Let $\mathcal{P}$ be stochastic matrix of order n.
If there is $k > 0$ such that $\mathcal{P}^k(j, i) > 0$, then there is $r \leq (n-1)$ such that $\mathcal{P}^r(j, i) > 0$.
My attempt:
Define $A_1 = \{k \in \{1, \dots, n\} : \mathcal{P}(j, k) > 0\}$.
Then, if $i \in A_1$, we conclude the proof.
If $i \notin A_1$, there is some $m \in A_1$ such that $\mathcal{P}^{k-1}(m, i) > 0$.

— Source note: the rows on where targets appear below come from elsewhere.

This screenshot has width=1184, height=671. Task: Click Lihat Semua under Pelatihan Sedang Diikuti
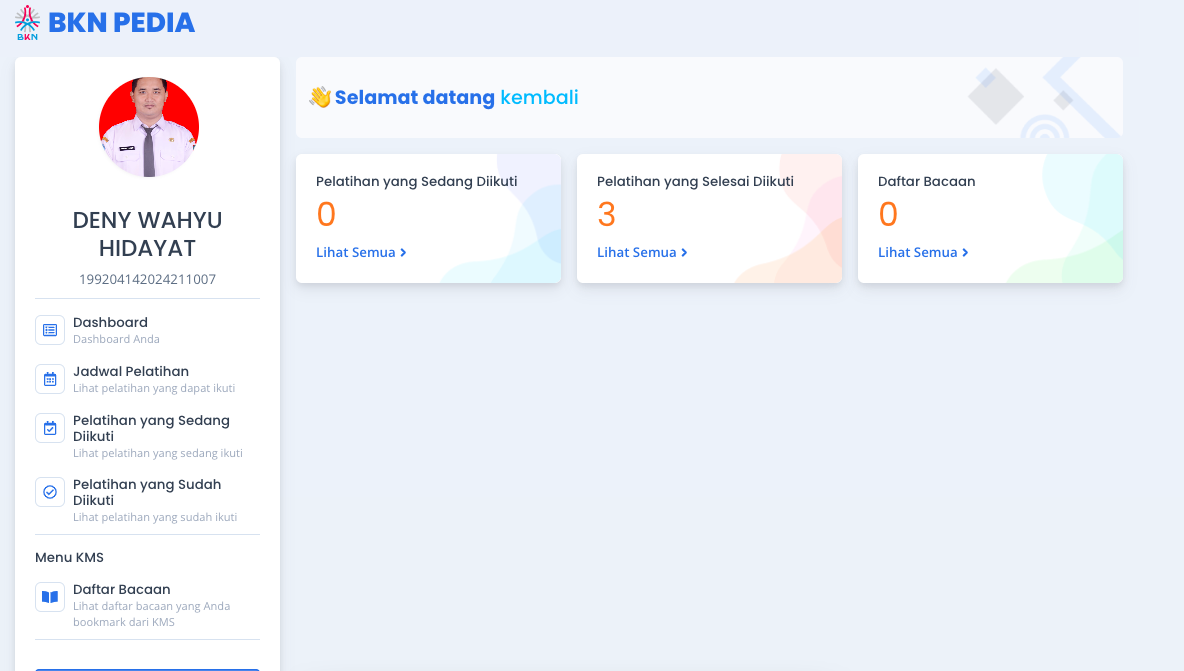click(x=361, y=253)
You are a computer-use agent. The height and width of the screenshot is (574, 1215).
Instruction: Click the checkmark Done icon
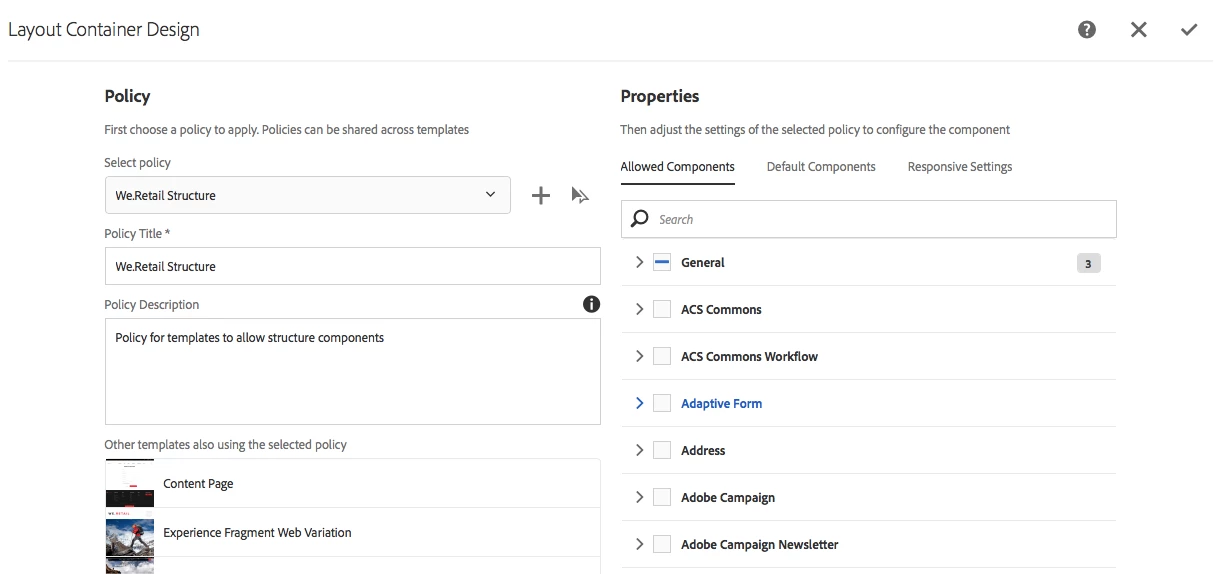pos(1189,30)
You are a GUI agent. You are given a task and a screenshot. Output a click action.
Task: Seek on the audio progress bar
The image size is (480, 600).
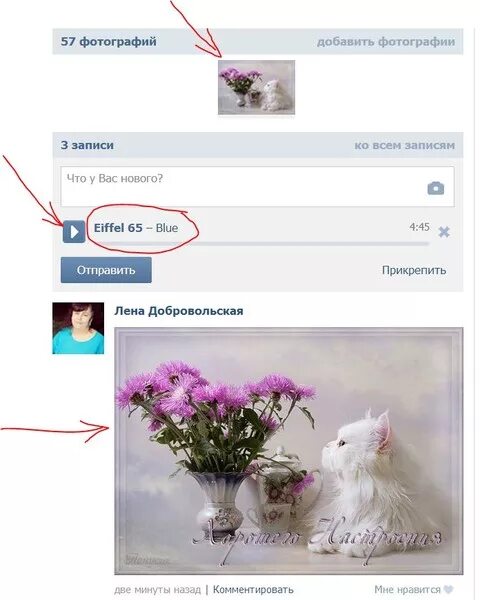pos(262,243)
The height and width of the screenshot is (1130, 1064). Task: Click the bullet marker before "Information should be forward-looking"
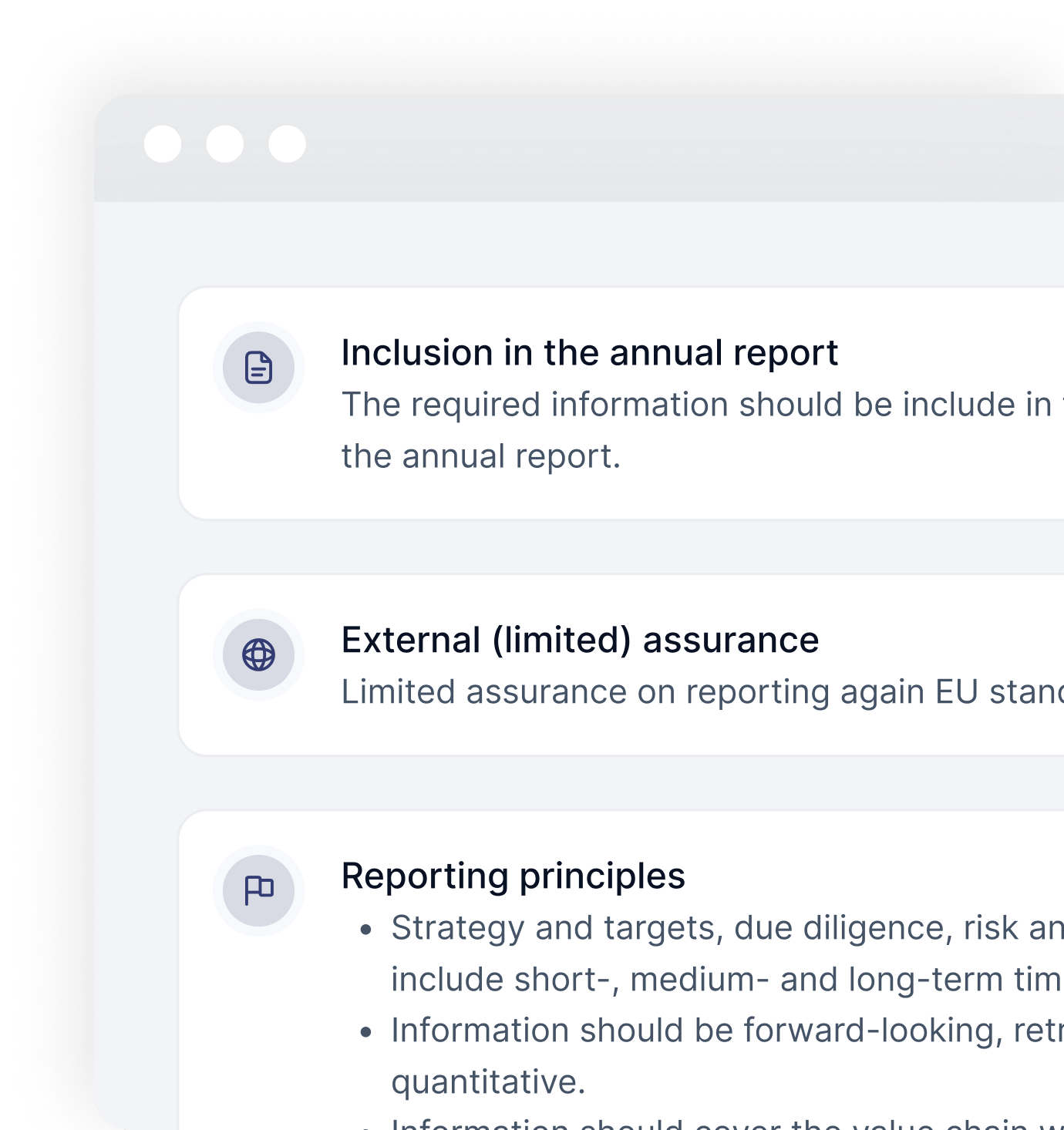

I don't know if this kind of construction will take me somewhere. Can someone help me?
On
I got the answer!
Suppose there is no $r \in \{1, \dots, n-1\}$ such that $P^r(j, i) > 0$. So $r \geq n$ (we know there is some $r$ that it happens).
Then there are $i_1, \dots i_r$ such that
$0 < \leq P(j, i_1)P(i_1, i_2)\dots P(i_r, i)$.

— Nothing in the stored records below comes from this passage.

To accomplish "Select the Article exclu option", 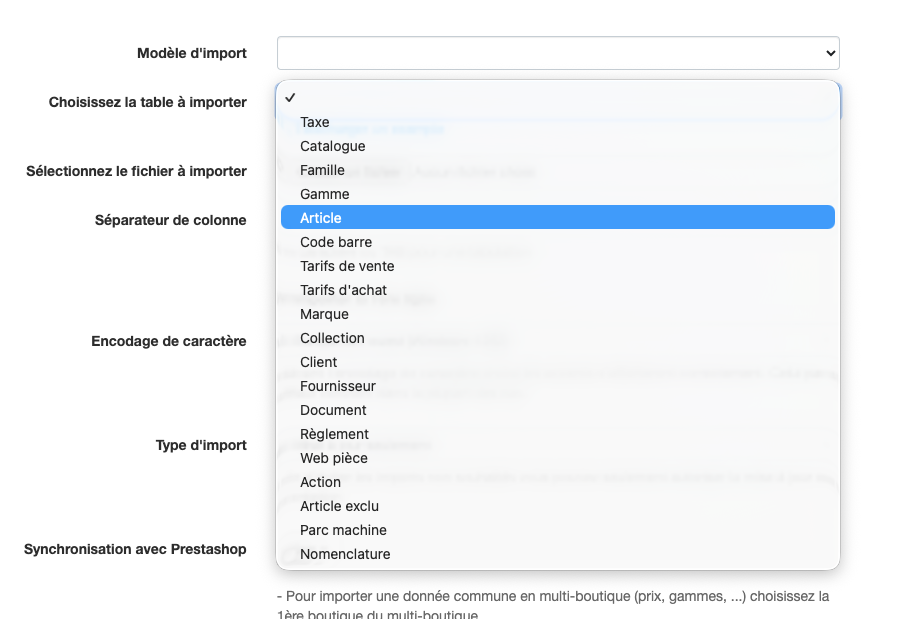I will [340, 506].
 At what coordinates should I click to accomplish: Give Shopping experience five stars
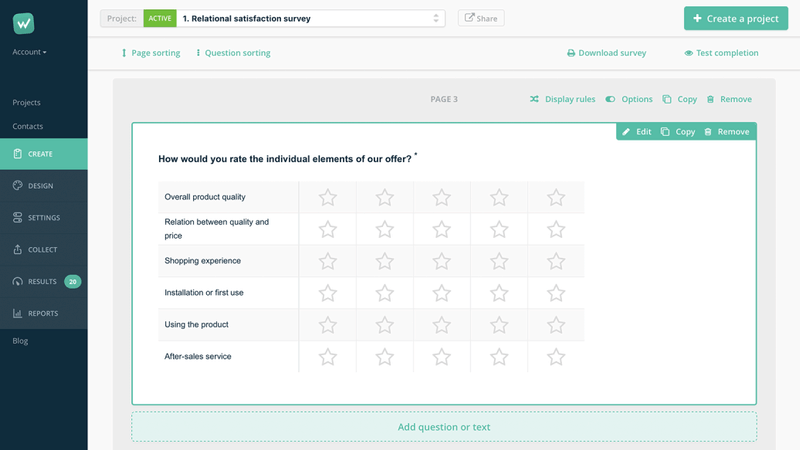click(556, 262)
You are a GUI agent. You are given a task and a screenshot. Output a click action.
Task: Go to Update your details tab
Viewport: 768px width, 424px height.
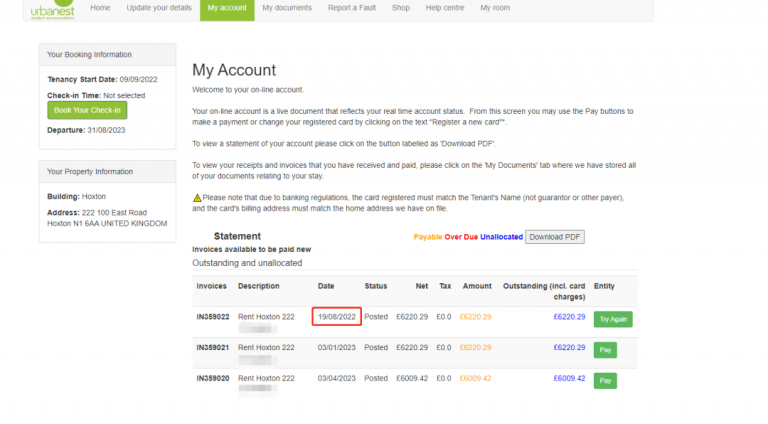pos(158,8)
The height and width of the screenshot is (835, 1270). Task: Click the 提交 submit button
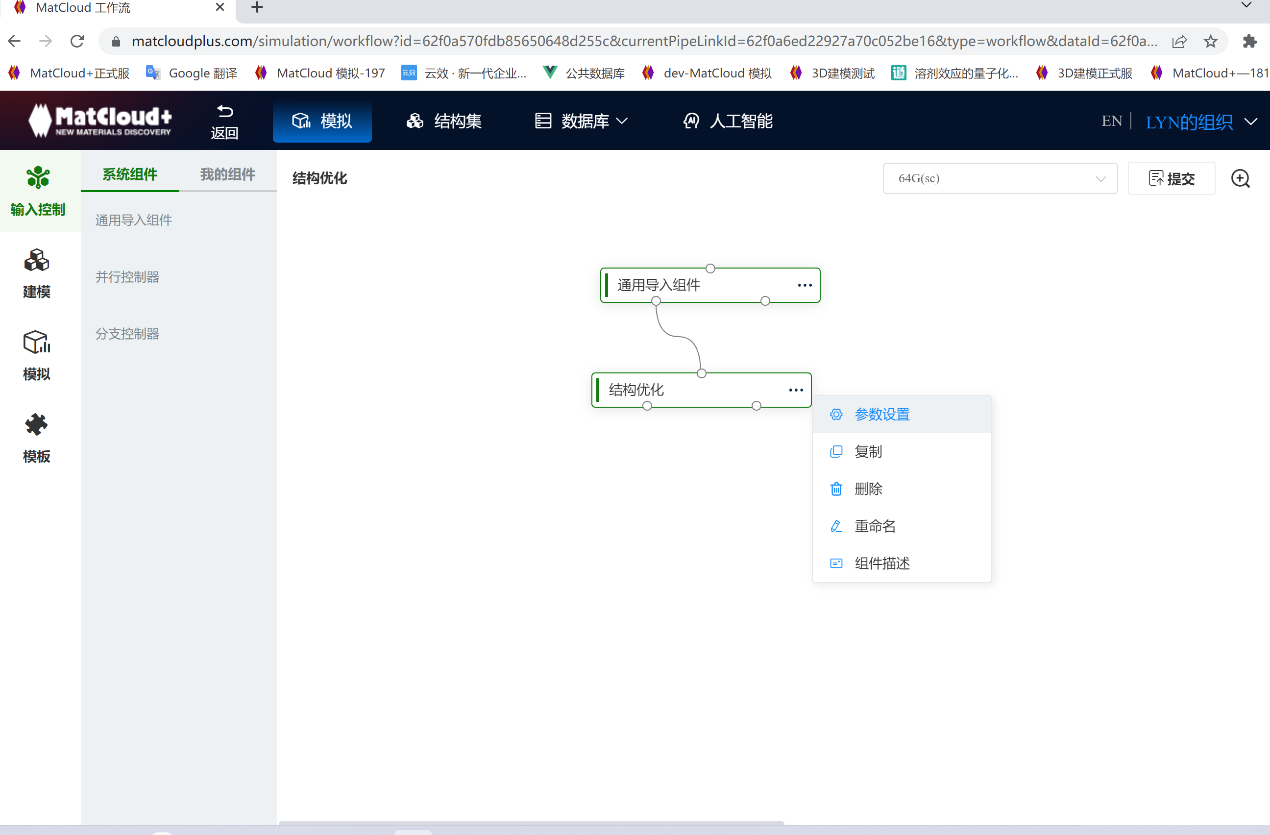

As $r \geq n$, there is some $m_1$ and $m_2$ such that $i_{m_1} = i_{m_2}$. Then you can "cut" the path from $i_{m_1}$ to $i_{m_2}$. Doing that, you find a path from $j$ to $i$ with less than $n$ steps, as we want.

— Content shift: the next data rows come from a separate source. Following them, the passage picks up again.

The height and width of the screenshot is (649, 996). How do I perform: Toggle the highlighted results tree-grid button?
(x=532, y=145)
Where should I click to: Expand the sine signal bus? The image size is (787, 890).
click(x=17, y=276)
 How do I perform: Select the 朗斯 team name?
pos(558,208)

If $k\leq (n-1)$ you're done.
Otherwise, $k\geq n$. You know that it's possible to reach state $j$ from $i$ in at most $k$ steps with positive probability. By pigeon-hole principle, you have to visit at least one state twice in those $k$ steps (since $k\geq n$). If you now delete the loop to that path, you've necessarily reduced the number of steps to a path of length $k_2<k$. If still $k_2\geq n$, you can again delete the loop. It follows that after a finite number of deletions, you'll have a $k_r<n$, which completes the proof.